Et c'est le regard si interessant de Hillary (Olivia Colman) que l'on suit durant tout le film et qui nous transporte. Allant de bienveillance en incompréhension, elle irradie un mal-être, une gène, qui se dissipe de temps en temps pour faire place à l'amour brut, l'ébahissement. Mendes nous montre ici la maladie mentale comme toile de fond de l'existence d'Hillary, qu'il révèle dans sa plus sombre expression assez tard, ce qui nous permet d'abord de lui trouver des qualités humaines fortes.

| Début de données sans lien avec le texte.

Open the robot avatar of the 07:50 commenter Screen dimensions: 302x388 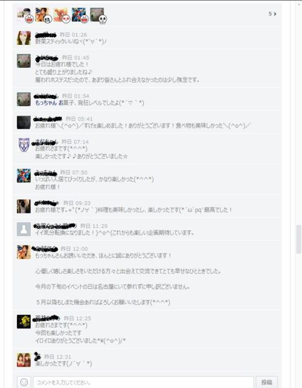coord(24,176)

C'est une Colman magistrale qui tient le film de bout en bout, laissant une place singulière à son jeune apprenti, Stephen (Micheal Ward) qui tour à tour nous surprend par sa bienveillance ou par sa naïveté, et par sa faculté à se mettre dans la poche tous les employés du cinéma, se créant un havre de paix et de protection contre l'extérieur que l'on sent de plus en plus raciste et violent.


Si le film est assez long, l'histoire est elle pleine de rebondissement et nous dévoile au fur et à mesure de nouveaux thèmes que l'on aurait pas imaginé ici.

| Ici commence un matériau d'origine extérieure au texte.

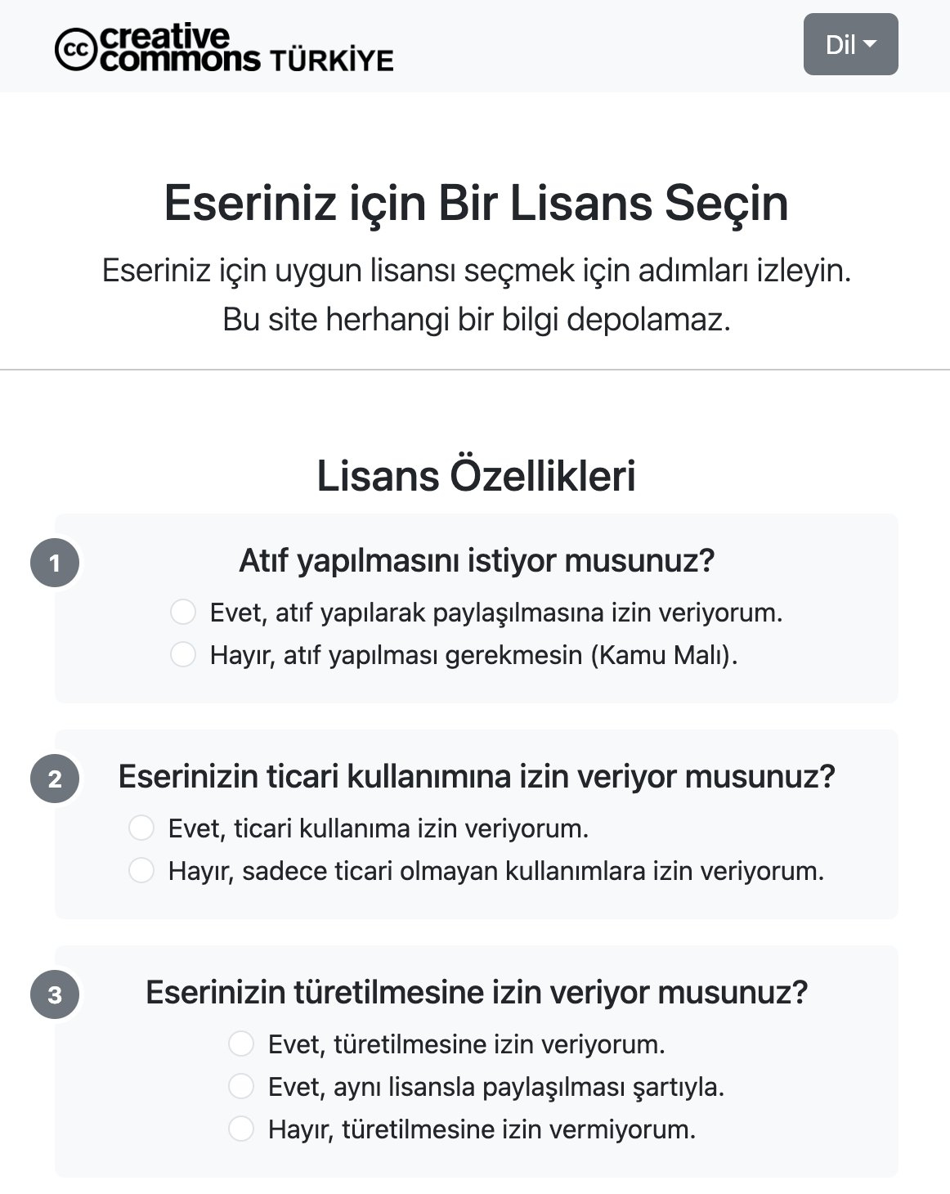Screen dimensions: 950x1194
Task: Select 'Evet, türetilmesine izin veriyorum'
Action: (241, 1044)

Contrairement à certains, j'ai été agréablement surprise de cette générosité et cette ingénuité à mixer les thématiques, les aborder toutes sans forcement rentrer dans le détail. Ce n'est pas grave, la vie est ainsi faite que l'on a pas l'opportunité de toute connaitre, tout comprendre, pourtant ces personnages continuent à avancer comme ils le peuvent.

Ce que l'on retient surtout, c'est cette relation si particulière entre Stephen et Hillary, que l'on n'attend pas et à laquelle il est difficile d'imaginer une viabilité mais qui nous offre une douceur et une ouverture très appréciable.

C'est le plus anglais des films de Sam Mendes, autant dans le traitement des petites gens (spécialement des personnages secondaires, je pense ici à Toby Jones, particulièrement précis dans son jeu), le sens de l'humour et le calme qui entoure cette intrigue singulière montrant une femme à la dérive, à la fois entourée et livrée à une grande solitude et sa romance avec ce jeune homme bien plus jeune, qui pourrait être son fils. Les allusions à un potentiel transfert (Oedipe est très présent) sont tout de même suffisamment subtiles pour ne pas nous sortir de l'histoire et ajoute de la poésie et de la défiance pour toutes les normes imposées, auxquelles Hillary n'a que faire.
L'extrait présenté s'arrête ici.